Despite getting rain Friday night and then again on Tuesday morning, the state is still in a major rainfall deficit and the lack of rain is impacting farmers.
"It's still dry even though we got some sufficient rain,” James Futtner, of Futtner’s Family Farm, said. “It will probably last us for about a week and this time of the year you need about an inch, inch and a half of rain depending on your soil types."
Despite the lack of rainfall, Futtner’s nearly eight-acres farm still looks great thanks to a drip irrigation system that supplies a constant supply of water when needed.
"I don't have a huge water supply. I got to work off basically a water faucet on eight acres of land, so it's drip irrigation 24/7," Futtner said. That adds up very quickly.
"We get a huge $1,000 to $2,000 water bill every quarter in the summertime. In the winter, it's nothing but this time of the year, it comes off the top," Futtner added.
Despite the increased cost to produce the fresh crops, prices will remain the same and East Hartford resident Maryanne Lamprechet is very thankful for that.

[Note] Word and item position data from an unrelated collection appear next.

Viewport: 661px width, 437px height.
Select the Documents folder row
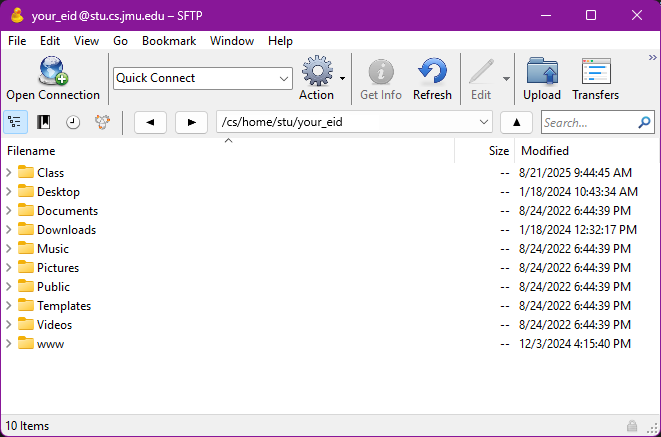[x=67, y=211]
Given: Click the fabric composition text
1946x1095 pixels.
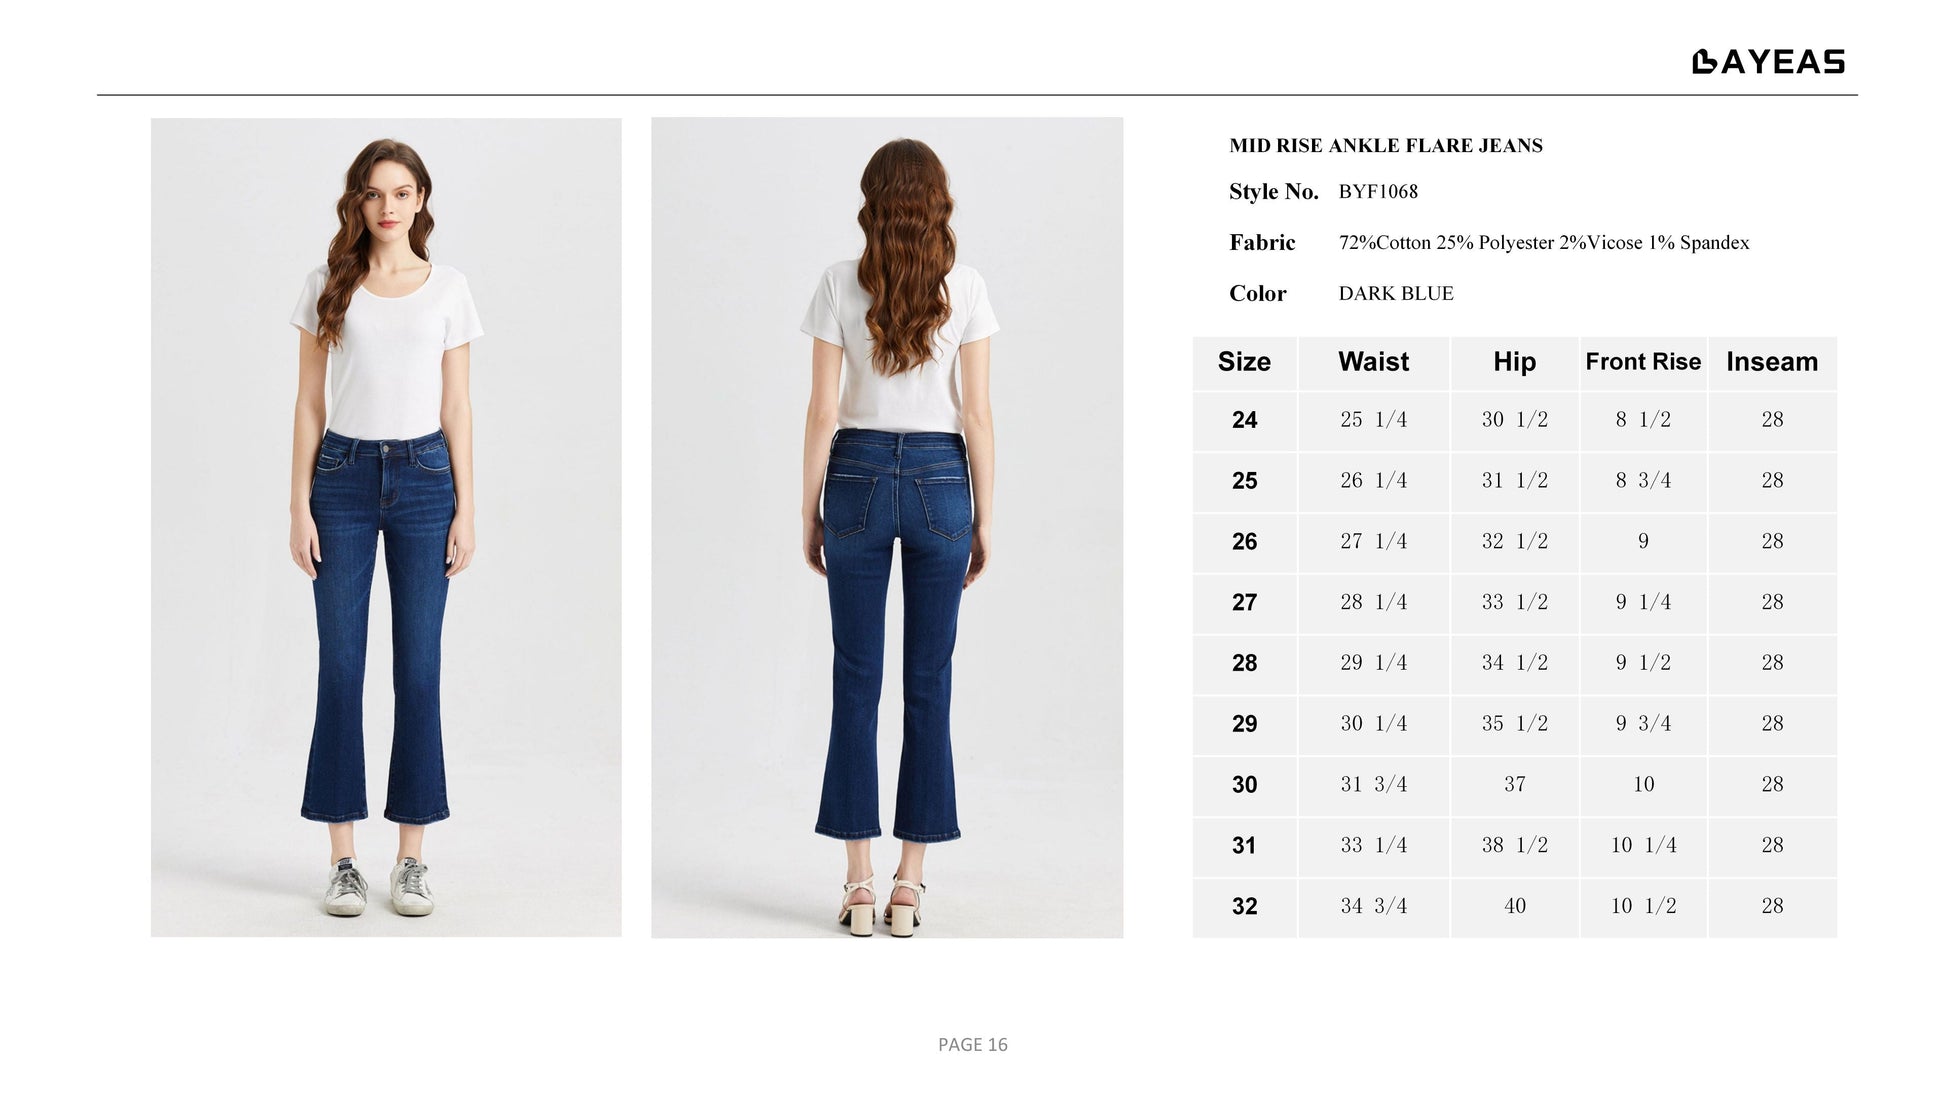Looking at the screenshot, I should pyautogui.click(x=1544, y=242).
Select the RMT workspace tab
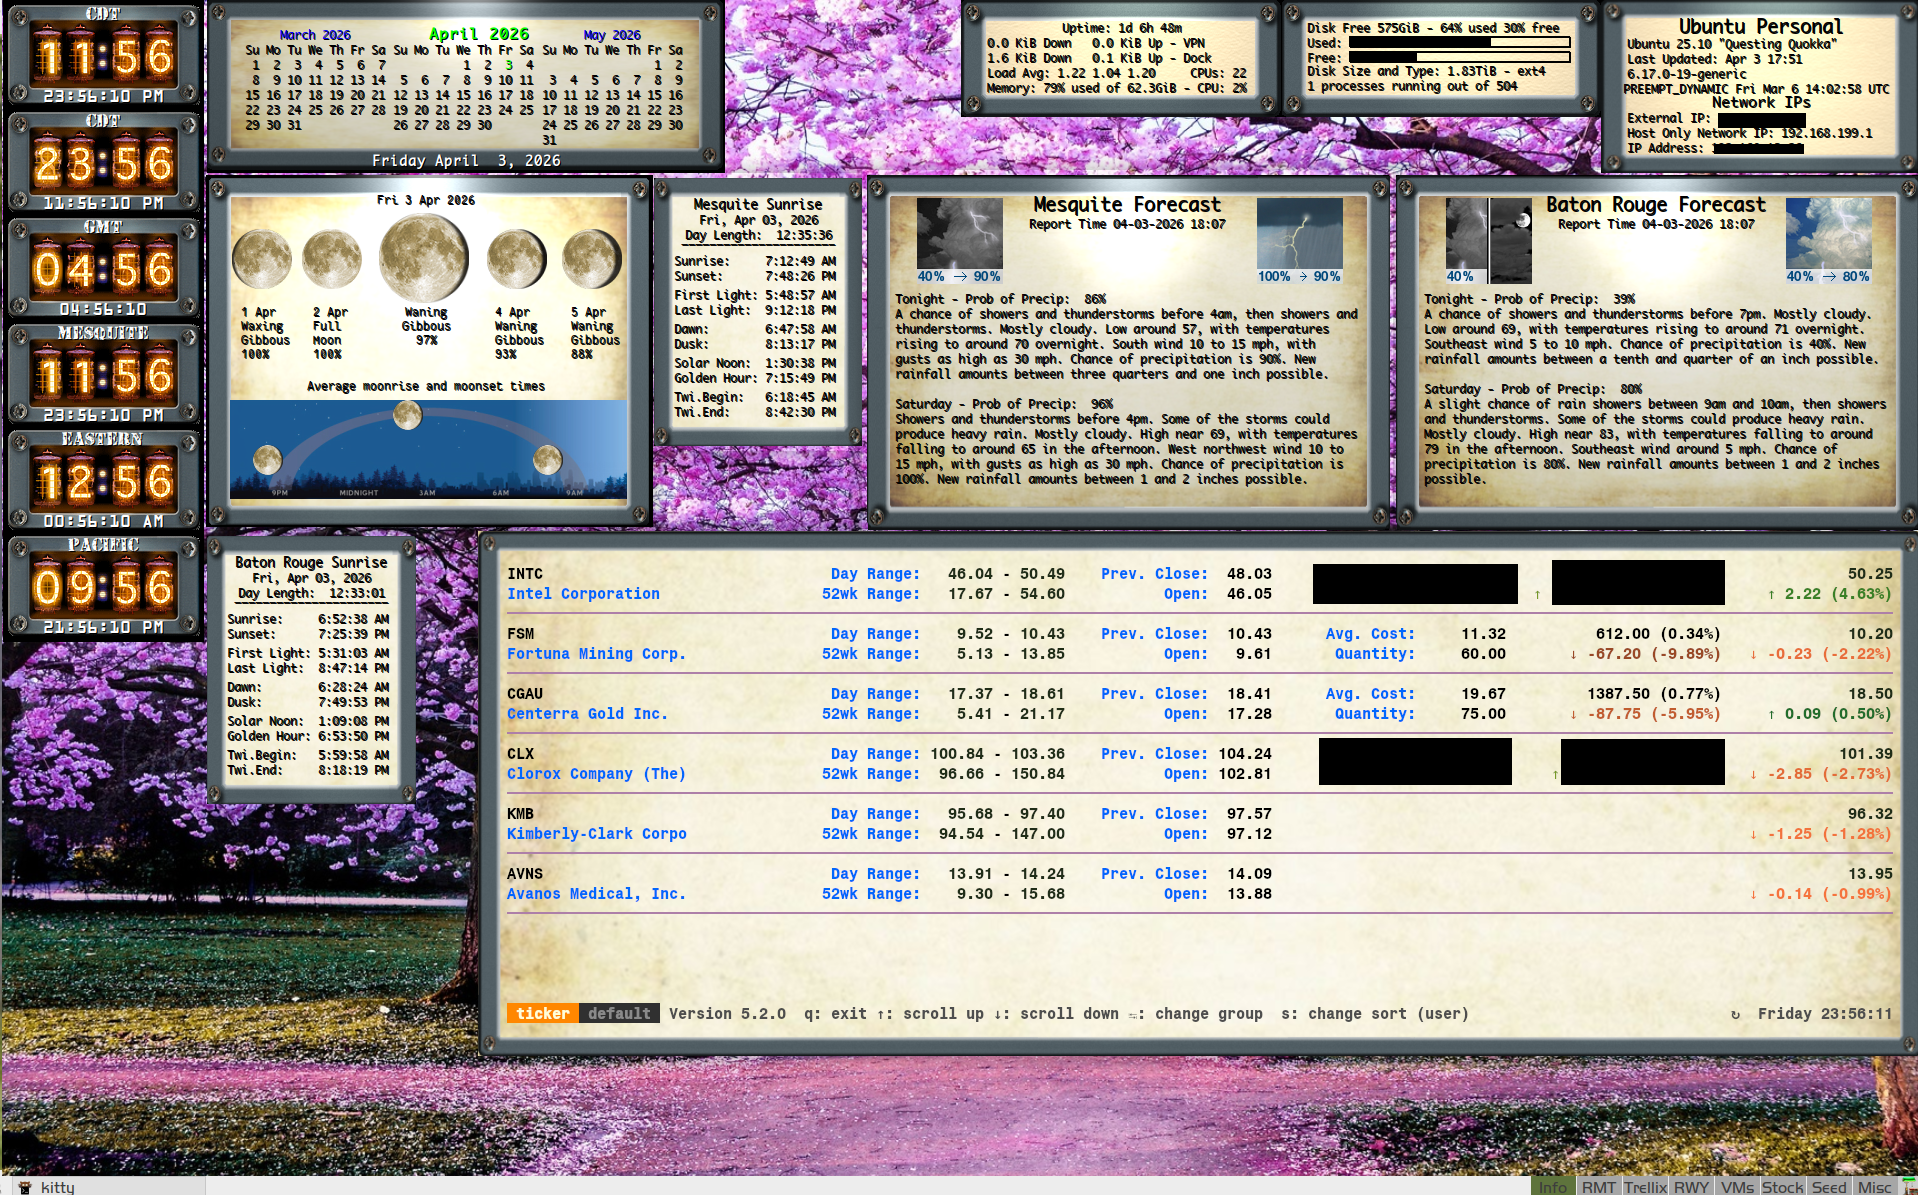 point(1598,1187)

"I always wait for them to get their vegetables. I can't wait for their stand to open in the spring time,” Lamprechet said. "It's fresh. That's the main thing and the prices are better and it's native. You know, support local farmers."
The rainfall deficit for 2016 is right around 6 inches, but if you look back to January 2015, Connecticut is 12.97 inches in the hole.
"We're OK for now,” Futtner said. “But the deficit is pretty big and down deep, there is no water. It's all surface water and in a few days, 90/95 degrees it's going to be gone."